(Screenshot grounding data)
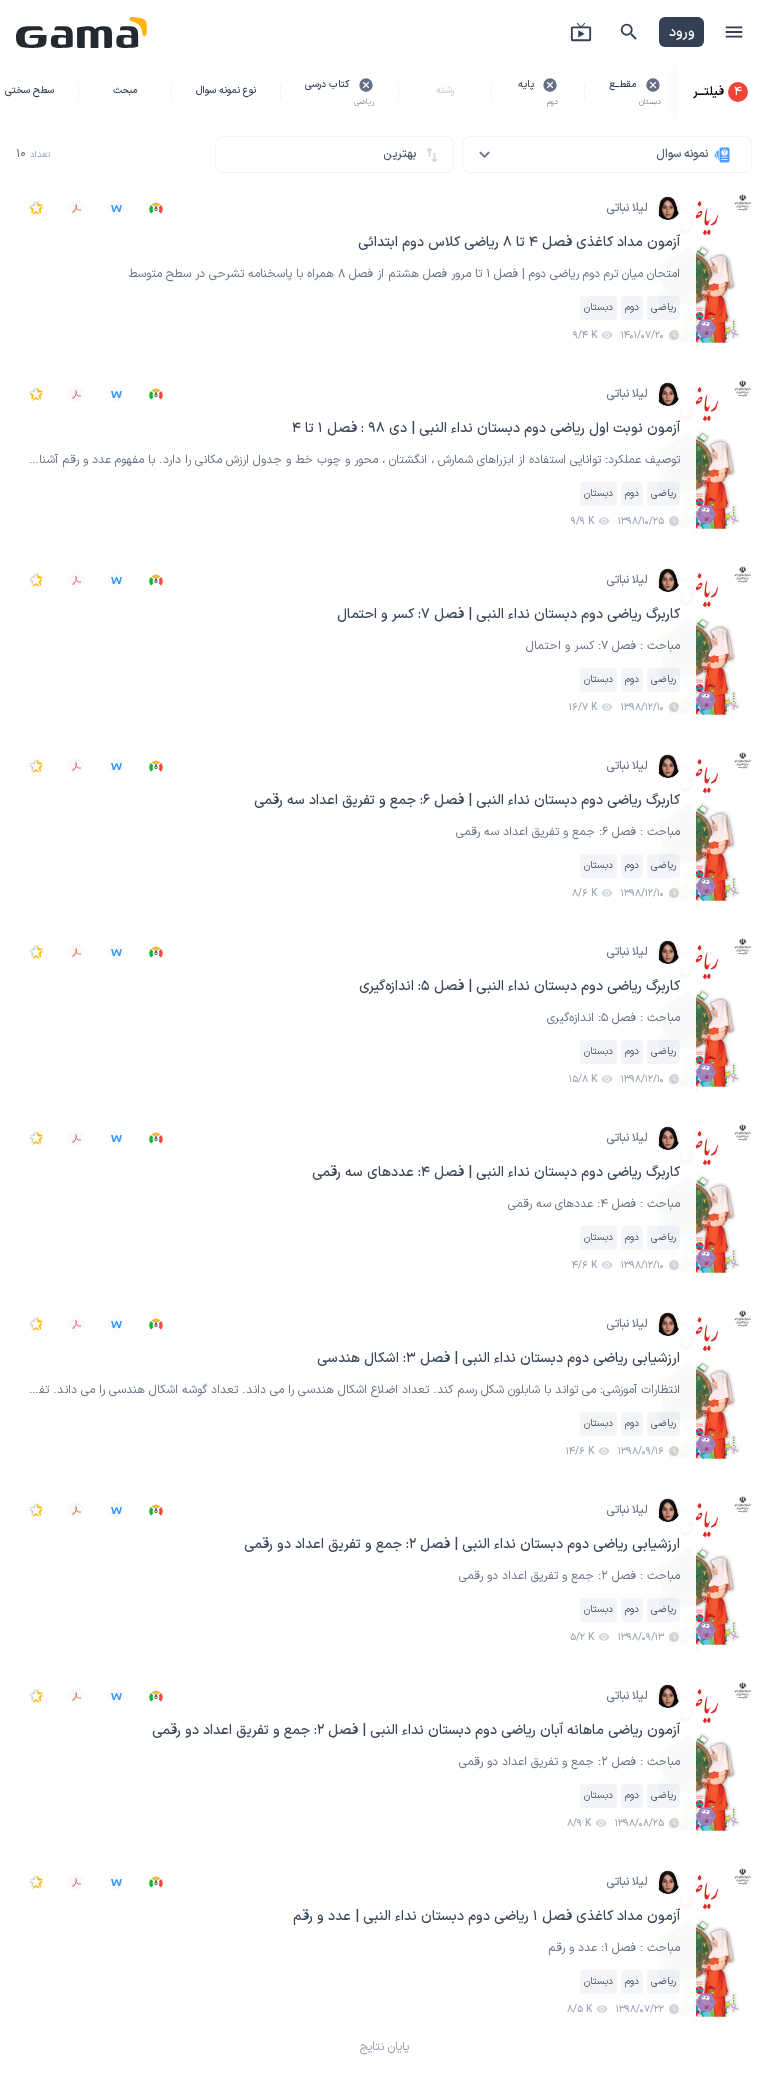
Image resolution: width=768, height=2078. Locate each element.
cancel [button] (653, 85)
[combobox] (607, 154)
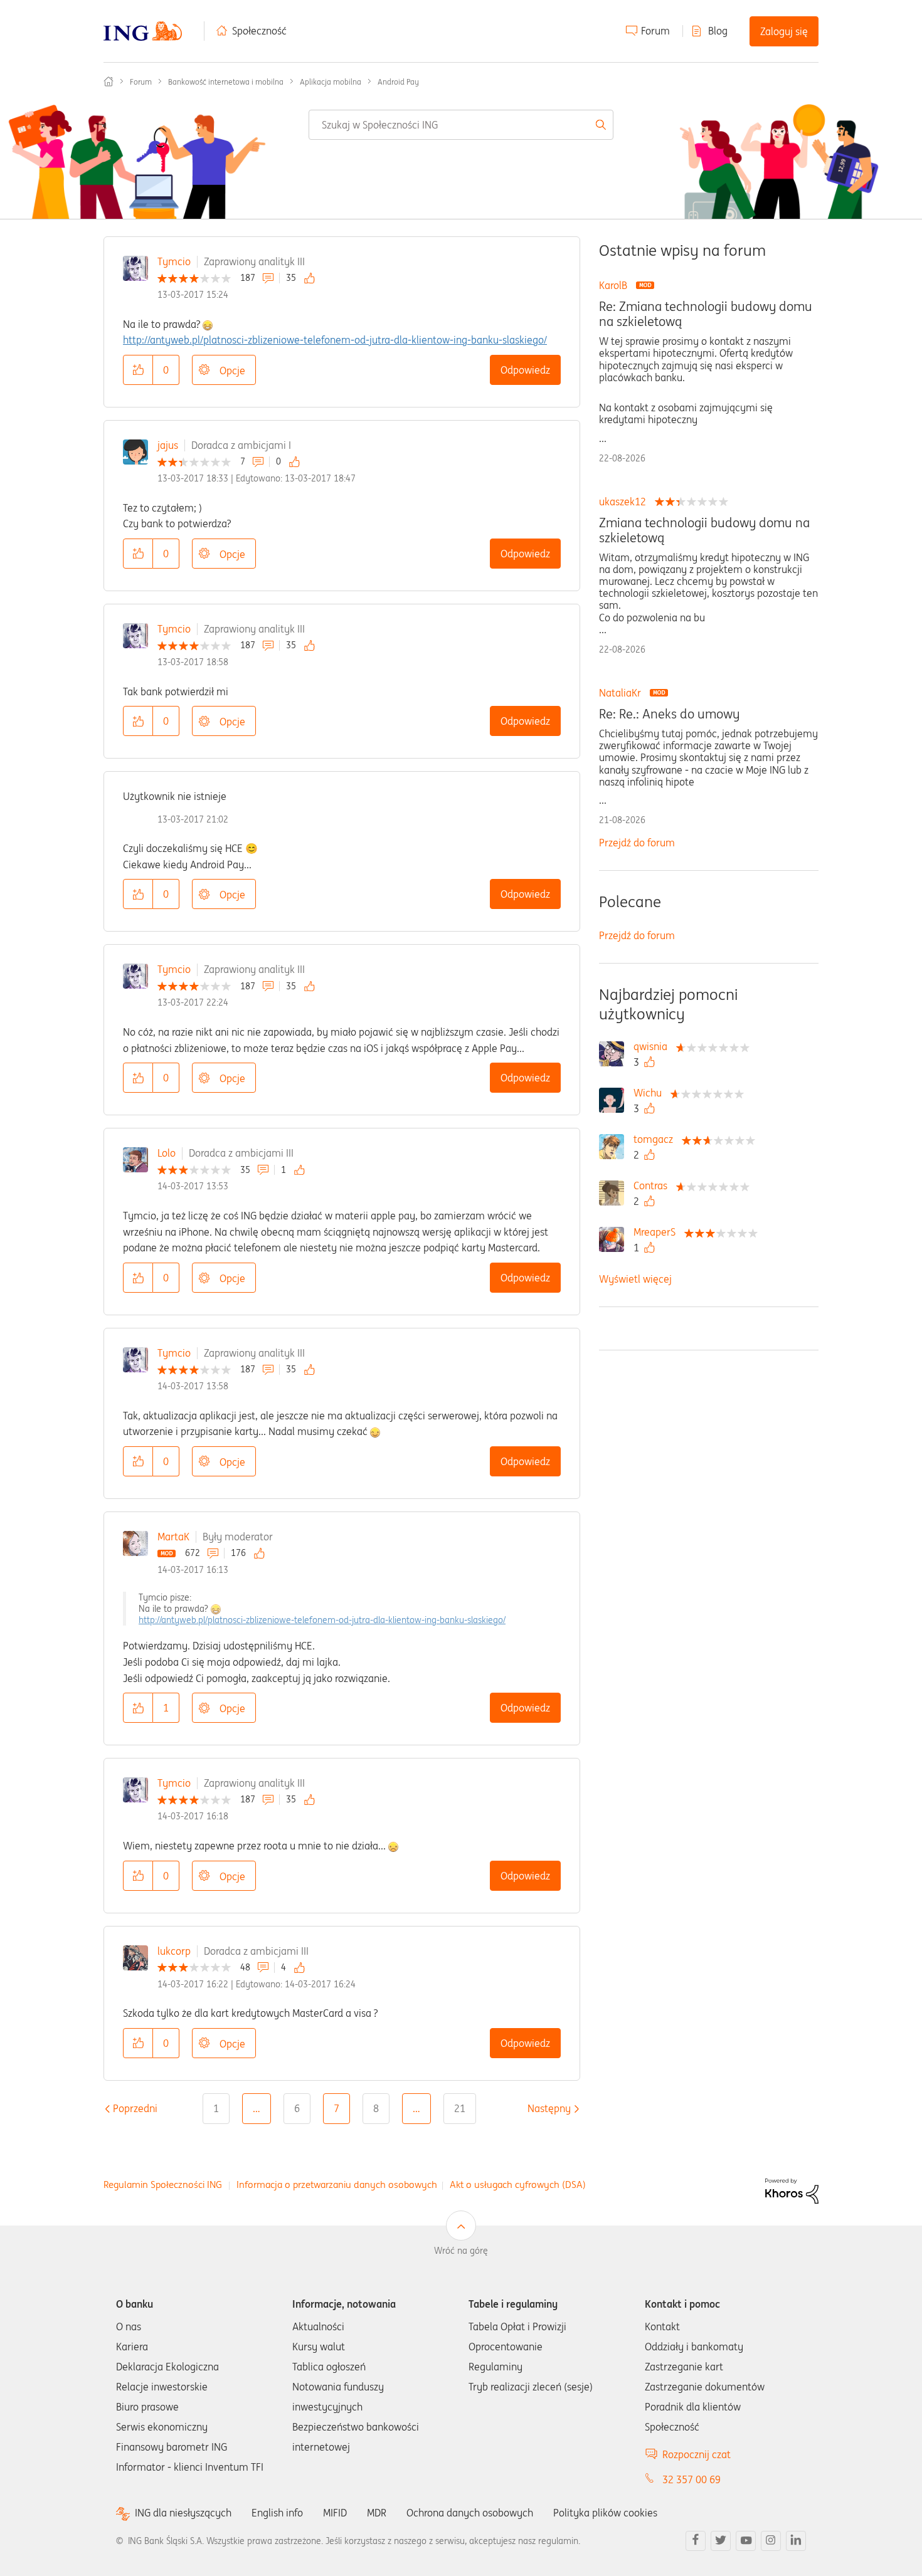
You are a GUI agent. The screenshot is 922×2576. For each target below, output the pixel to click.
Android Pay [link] (398, 82)
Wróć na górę (461, 2250)
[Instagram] (771, 2541)
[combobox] (461, 125)
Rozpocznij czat (696, 2454)
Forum (655, 30)
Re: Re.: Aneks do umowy (669, 714)
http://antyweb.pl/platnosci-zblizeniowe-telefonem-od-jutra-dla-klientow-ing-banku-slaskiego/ (335, 340)
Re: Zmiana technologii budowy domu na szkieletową (705, 314)
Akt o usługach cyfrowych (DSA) (518, 2184)
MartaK (173, 1536)
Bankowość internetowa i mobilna (225, 82)
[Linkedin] (796, 2541)
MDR (376, 2512)
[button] (138, 370)
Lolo (166, 1153)
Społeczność (259, 30)
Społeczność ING (108, 81)
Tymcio (174, 261)
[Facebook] (696, 2541)
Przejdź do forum (637, 842)
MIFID (335, 2512)
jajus (167, 445)
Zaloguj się (784, 31)
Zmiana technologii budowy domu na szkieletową (704, 530)
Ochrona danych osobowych (469, 2512)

• **Action item**: Using the records above, work out how many lines hold the string "Zmiana"; answer with that number alone.

• **Exercise answer**: 2